_Activity_
For every entry that follows, return an identical copy.

[Saved data entries]
☆ ☆ ☆ ☆ ☆

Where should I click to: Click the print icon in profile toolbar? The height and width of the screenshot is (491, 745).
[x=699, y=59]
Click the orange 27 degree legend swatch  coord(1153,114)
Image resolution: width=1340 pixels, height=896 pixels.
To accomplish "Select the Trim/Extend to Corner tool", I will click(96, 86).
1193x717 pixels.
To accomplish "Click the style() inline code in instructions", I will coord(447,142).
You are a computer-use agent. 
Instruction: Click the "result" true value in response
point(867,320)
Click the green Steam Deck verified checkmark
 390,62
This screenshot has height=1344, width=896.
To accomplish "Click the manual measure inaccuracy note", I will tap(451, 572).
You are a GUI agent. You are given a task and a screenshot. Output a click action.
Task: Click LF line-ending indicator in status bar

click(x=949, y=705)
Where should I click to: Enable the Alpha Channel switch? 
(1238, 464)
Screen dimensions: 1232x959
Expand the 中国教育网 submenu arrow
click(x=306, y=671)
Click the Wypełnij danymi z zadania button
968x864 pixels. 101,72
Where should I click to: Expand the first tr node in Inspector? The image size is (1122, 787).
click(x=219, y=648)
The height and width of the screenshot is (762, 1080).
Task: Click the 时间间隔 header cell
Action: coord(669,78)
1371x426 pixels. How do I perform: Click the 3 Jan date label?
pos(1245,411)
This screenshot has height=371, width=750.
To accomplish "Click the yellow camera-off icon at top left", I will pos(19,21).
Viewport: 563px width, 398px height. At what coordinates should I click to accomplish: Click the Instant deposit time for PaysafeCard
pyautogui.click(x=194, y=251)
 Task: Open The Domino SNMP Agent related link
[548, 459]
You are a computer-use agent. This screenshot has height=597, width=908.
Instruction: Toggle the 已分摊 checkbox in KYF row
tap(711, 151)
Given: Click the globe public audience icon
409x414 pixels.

☆ ☆ ☆ ☆ ☆

_Exercise result_
Where should I click to: Click the print icon in profile toolbar? The height and width of the screenshot is (491, 745).
[x=699, y=59]
Click the orange 27 degree legend swatch  coord(1153,114)
Image resolution: width=1340 pixels, height=896 pixels.
To accomplish "Select the Trim/Extend to Corner tool", I will click(96, 86).
1193x717 pixels.
To accomplish "Click the style() inline code in instructions", I will coord(447,142).
You are a computer-use agent. 
Instruction: Click the "result" true value in response
point(867,320)
Click the green Steam Deck verified checkmark
 390,62
This screenshot has height=1344, width=896.
To accomplish "Click the manual measure inaccuracy note", I will tap(451, 572).
You are a GUI agent. You are given a task and a screenshot. Output a click action.
Task: Click LF line-ending indicator in status bar

click(x=949, y=705)
Where should I click to: Enable the Alpha Channel switch? 
(1238, 464)
Screen dimensions: 1232x959
Expand the 中国教育网 submenu arrow
click(x=306, y=671)
Click the Wypełnij danymi z zadania button
968x864 pixels. 101,72
Where should I click to: Expand the first tr node in Inspector? The image size is (1122, 787).
click(x=219, y=648)
The height and width of the screenshot is (762, 1080).
Task: Click the 时间间隔 header cell
Action: coord(669,78)
1371x426 pixels. How do I perform: Click the 3 Jan date label?
pos(1245,411)
This screenshot has height=371, width=750.
To accomplish "Click the yellow camera-off icon at top left", I will pos(19,21).
Viewport: 563px width, 398px height. At what coordinates should I click to accomplish: Click the Instant deposit time for PaysafeCard
pyautogui.click(x=194, y=251)
 Task: Open The Domino SNMP Agent related link
[548, 459]
You are a computer-use agent. This screenshot has height=597, width=908.
Instruction: Toggle the 已分摊 checkbox in KYF row
tap(711, 151)
Given: Click the globe public audience icon
409x414 pixels.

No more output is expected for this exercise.